The A5 is a major road in the United Kingdom. It is also the first Roman built road in England hence the name Roman Road. It runs for about 260 miles (including sections concurrent with other designations) from London to Holyhead, following in part a section of the Roman Iter II route which later took the Anglo-Saxon name Watling Street.
The history of the A5 begins with Thomas Telford in the early nineteenth century. Following the Act of Union 1800, which unified Great Britain and Ireland, the government saw the need for improving communication links between London and Dublin. A Parliamentary committee led to an Act of Parliament of 1815 that authorised buying out existing turnpike road interests and, where necessary, constructing a new road, to complete the route between the two capitals.
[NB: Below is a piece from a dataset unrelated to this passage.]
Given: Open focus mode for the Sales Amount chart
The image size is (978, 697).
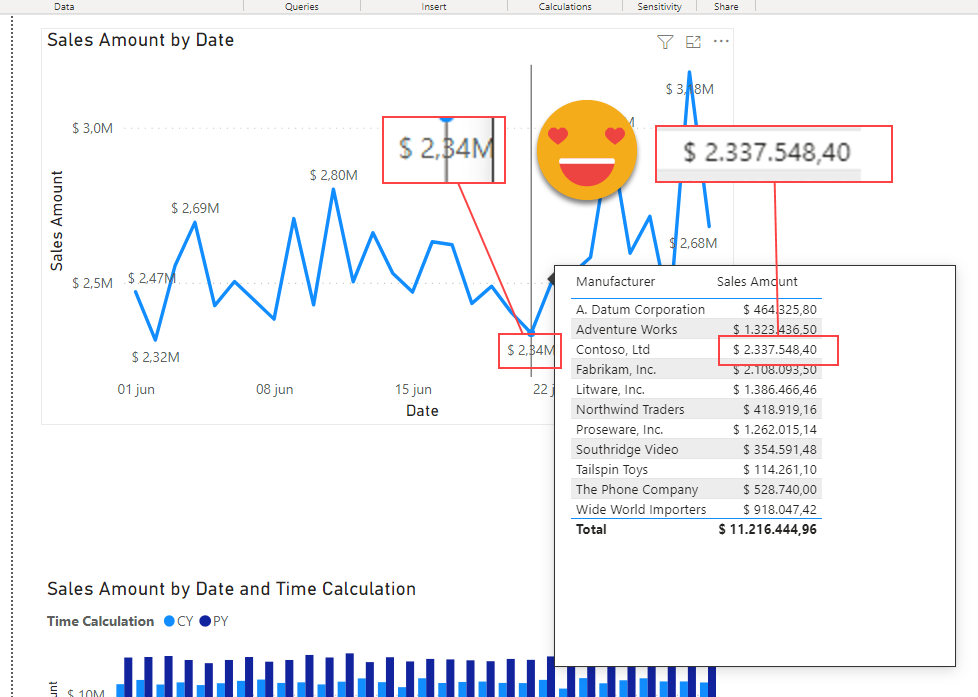Looking at the screenshot, I should pos(693,42).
This made it the first major civilian state-funded road building project in Britain since Roman times.
Through England, the road largely took over existing turnpike roads, which mainly followed the route of the Anglo-Saxon Wæcelinga Stræt (Watling Street), much of which had been historically the Roman road Iter II.
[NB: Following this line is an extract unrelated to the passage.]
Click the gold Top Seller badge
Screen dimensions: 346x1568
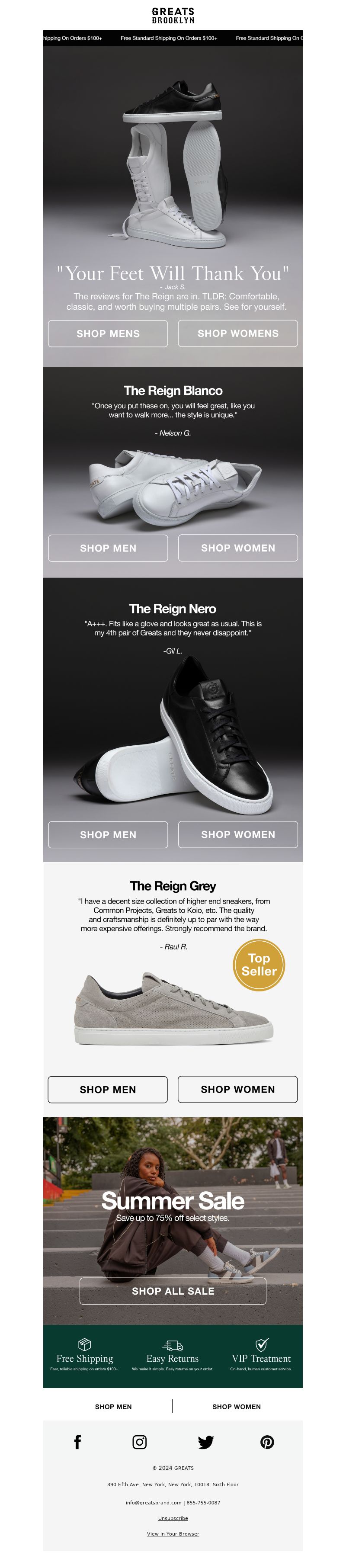pos(259,965)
From Shrewsbury and through Wales, Telford's work was more extensive. In places he followed existing roads, but he also built new links, including the Menai Suspension Bridge to connect the mainland with Anglesey and the Stanley Embankment to Holy Island.
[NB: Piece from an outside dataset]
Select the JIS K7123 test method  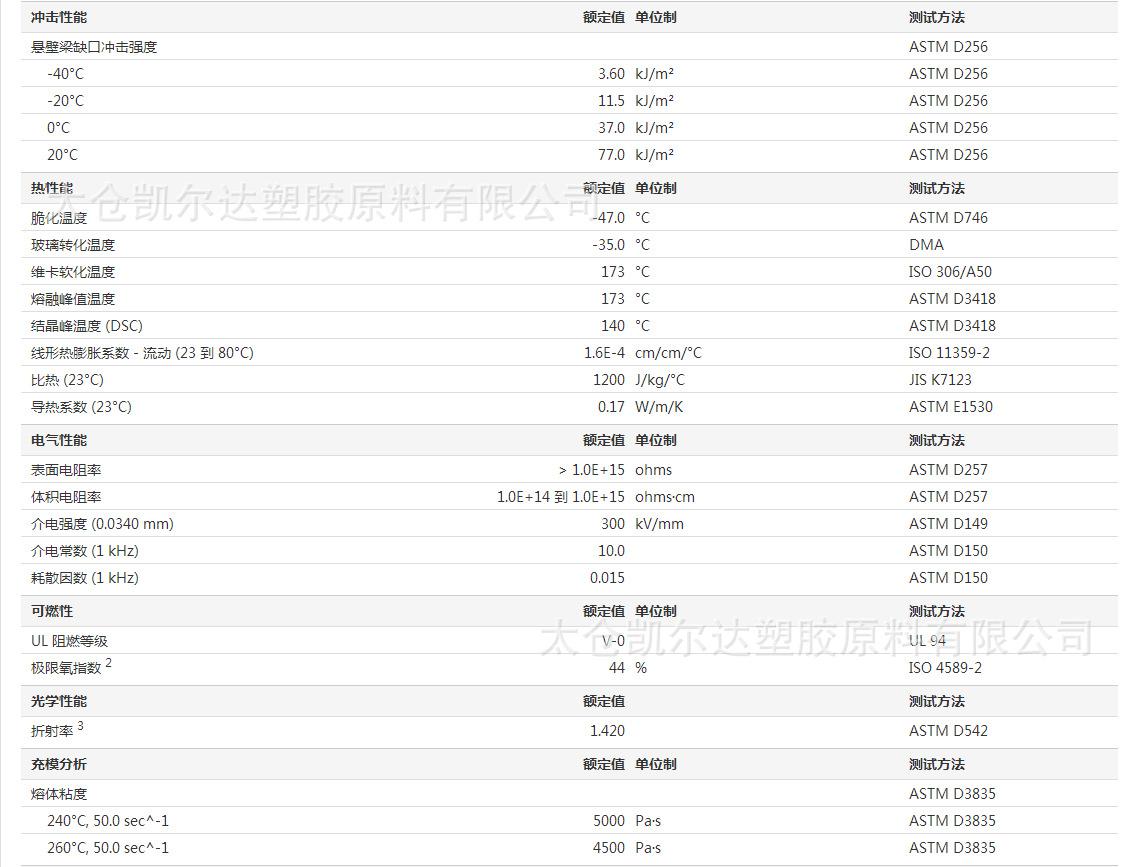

The route through Wales retains many of the original features of Telford's road and has, since 1995, been recognised as an historic route worthy of preservation. These features include -
Starting at Marble Arch in London, the A5 runs north-west up the Edgware Road through Kilburn and Cricklewood. The A5 number disappears near Edgware, but the Roman Road continues as the A5183 through Elstree, Radlett, St Albans and Redbourn, to junction 9 of the M1, where it becomes the A5 again. From there on, it passes through Dunstable, where it crosses and briefly multiplexes with the A505. The stretch through Dunstable is mostly single carriageway with a 30mph speed limit and at-grade pedestrian crossings, and as a result serious traffic jams are frequent on this stretch. North of Dunstable the A5 passes through the village of Hockliffe, before becoming a dual carriageway and bypassing Little Brickhill. After a large roundabout with the A4146, the road becomes a fully grade-separated dual carriageway and passes through Milton Keynes. This stretch, known locally as the 'A5D', was built in 1981 and enabled the older route to be incorporated into the Milton Keynes grid road system. After passing Old Stratford, the dual carriageway ends at a large roundabout with the A508. The single carriageway then continues to pass through Potterspury and then Towcester. After crossing the A43 at a small roundabout, the road accompanies the Grand Union Canal and the M1 Motorway through the Watford Gap. As it passes close to Rugby the road is diverted slightly around the DIRFT complex which was built in 1997. The next phase to the Welsh border takes it through Hinckley before it bypasses the northern fringes of Nuneaton.After this the road formally passed straight through Tamworth, but a dual carriageway bypass has now been provided in a similar vein to the one in Milton Keynes (see above). From this point the road is a dual carriageway up until its junction with the M6 toll. After this junction it passes through Cannock and Telford, where it meets the M54 motorway. It then runs to Shrewsbury and Oswestry before entering Wales just west of Chirk. From the English border, it continues through Llangollen, Corwen, Capel Curig, and Bangor before arriving at Holyhead via a bridge between Wales and Anglesey.